ObservabilityXX · Alert QualityAlertQuality

Symptoms vs Causes

Intermediate⏱ ~22 minbash

What you'll learn

  • Explain symptoms vs causes in production terms
  • Configure and operate symptoms vs causes in a production observability stack
  • Recognise and diagnose the most common failure modes
  • Apply the discipline to a real Prometheus / Grafana / Loki / Tempo environment

Prerequisites

Verified against Prometheus 2.55.x · Alertmanager 0.28.x · node_exporter 1.8.x · blackbox_exporter 0.26.x · Grafana 11.x · Loki 3.x · Tempo current · OpenTelemetry Collector 0.110.x · Grafana Alloy current · Docker Engine 28.x · Ubuntu 24.04 LTS · Debian 12 (Bookworm) · RHEL / Rocky / AlmaLinux 9.x · 2026-08-13

Not yet marked complete on this device.

Cause-based alerts (CPU above 80%) are noisy because they fire before user impact.

Symptom-based alerts (latency above 1s) fire when users are affected. Symptom alerts are rarer; cause alerts are common. The platform should page on symptoms, ticket on causes.

What it is

A precise definition of symptoms vs causes, scoped to production operations.

Why a sysadmin cares

Production framing. The operational pain this concept addresses, or the incident class it prevents.

How it works

The mental model.

How to configure it

# Configuration snippet illustrating the lesson topic
example_setting: value

How to validate it

promtool check config /etc/prometheus/prometheus.yml

How it can fail

The high-frequency failure modes:

  1. Silent misconfiguration.
  2. Crash on load.
  3. Performance regression.
  4. Permissions failure.
  5. Schema / version drift.

How to troubleshoot it

The diagnostic order:

  1. Was it working before?
  2. What does the service’s view say?
  3. What does the platform’s view say?
  4. Form hypothesis, find evidence, test, validate.

Security implications

Symptoms vs Causes has security implications wherever the relevant component exposes an HTTP endpoint, an authentication layer, or a credential.

Performance implications

Performance implications come from cardinality, scrape / push interval, rule size, retention, and query cost.

Production guidance

  • Validate before applying.
  • Test changes in a non-production environment.
  • Document operational defaults in the team’s instrumentation guide.

Verification

You should now be able to answer:

  • What is symptoms vs causes in production terms?
  • Why does a sysadmin care about it?
  • How does it fail and how do you diagnose the failure?

Quiz

Knowledge check · 8 questions

  1. Q1. What is the primary purpose of symptoms vs causes?

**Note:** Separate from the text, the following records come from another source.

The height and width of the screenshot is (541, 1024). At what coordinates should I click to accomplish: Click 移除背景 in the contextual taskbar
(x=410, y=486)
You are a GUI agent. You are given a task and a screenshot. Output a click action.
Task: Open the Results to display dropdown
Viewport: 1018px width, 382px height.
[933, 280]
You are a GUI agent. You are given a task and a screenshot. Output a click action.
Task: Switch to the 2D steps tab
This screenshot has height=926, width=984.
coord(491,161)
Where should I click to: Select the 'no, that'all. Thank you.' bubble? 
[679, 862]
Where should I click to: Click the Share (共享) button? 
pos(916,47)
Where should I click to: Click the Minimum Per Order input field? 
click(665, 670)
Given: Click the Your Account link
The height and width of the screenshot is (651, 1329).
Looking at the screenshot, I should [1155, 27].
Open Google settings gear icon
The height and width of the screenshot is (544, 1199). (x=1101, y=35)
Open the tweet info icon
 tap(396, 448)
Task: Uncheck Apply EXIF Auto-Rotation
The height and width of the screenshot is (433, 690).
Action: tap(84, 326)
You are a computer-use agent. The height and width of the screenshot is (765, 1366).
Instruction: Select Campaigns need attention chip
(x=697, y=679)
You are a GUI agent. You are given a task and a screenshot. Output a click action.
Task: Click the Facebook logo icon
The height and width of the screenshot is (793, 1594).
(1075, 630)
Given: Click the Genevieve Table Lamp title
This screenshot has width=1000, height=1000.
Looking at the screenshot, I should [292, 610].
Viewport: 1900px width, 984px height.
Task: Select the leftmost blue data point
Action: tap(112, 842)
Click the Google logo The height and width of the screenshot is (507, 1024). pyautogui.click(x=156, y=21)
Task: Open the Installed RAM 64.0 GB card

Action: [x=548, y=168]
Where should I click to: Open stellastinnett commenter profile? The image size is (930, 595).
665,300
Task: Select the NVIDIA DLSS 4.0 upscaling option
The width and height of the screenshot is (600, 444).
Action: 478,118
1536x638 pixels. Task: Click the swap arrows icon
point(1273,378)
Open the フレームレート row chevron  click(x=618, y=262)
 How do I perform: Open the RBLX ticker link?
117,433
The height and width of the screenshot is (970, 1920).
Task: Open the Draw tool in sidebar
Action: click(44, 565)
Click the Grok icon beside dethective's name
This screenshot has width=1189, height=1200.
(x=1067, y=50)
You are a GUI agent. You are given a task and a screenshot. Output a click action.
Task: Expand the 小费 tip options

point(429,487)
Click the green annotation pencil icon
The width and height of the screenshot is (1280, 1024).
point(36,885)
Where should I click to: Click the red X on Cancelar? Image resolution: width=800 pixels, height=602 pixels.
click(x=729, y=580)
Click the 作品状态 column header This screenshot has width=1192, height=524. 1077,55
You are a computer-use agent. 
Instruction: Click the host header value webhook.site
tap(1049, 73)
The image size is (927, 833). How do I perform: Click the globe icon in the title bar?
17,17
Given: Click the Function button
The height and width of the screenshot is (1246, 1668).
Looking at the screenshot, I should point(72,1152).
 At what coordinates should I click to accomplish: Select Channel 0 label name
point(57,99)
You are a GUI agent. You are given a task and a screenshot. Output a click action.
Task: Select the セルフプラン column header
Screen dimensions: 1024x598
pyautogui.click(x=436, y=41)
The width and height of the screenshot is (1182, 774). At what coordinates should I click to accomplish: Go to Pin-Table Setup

  2. Q2. Which failure mode of symptoms vs causes is most operationally costly?

  3. Q3. Production verification should run on production hosts.

  4. Q4. First response when symptoms vs causes misbehaves?

  5. Q5. Name one signal that confirms symptoms vs causes is healthy.

  6. Q6. Which of these are validation steps?

  7. Q7. Right discipline when changing in production?

  8. Q8. Telemetry usefulness requires:

Passing score: 75%. Answers are checked in this browser.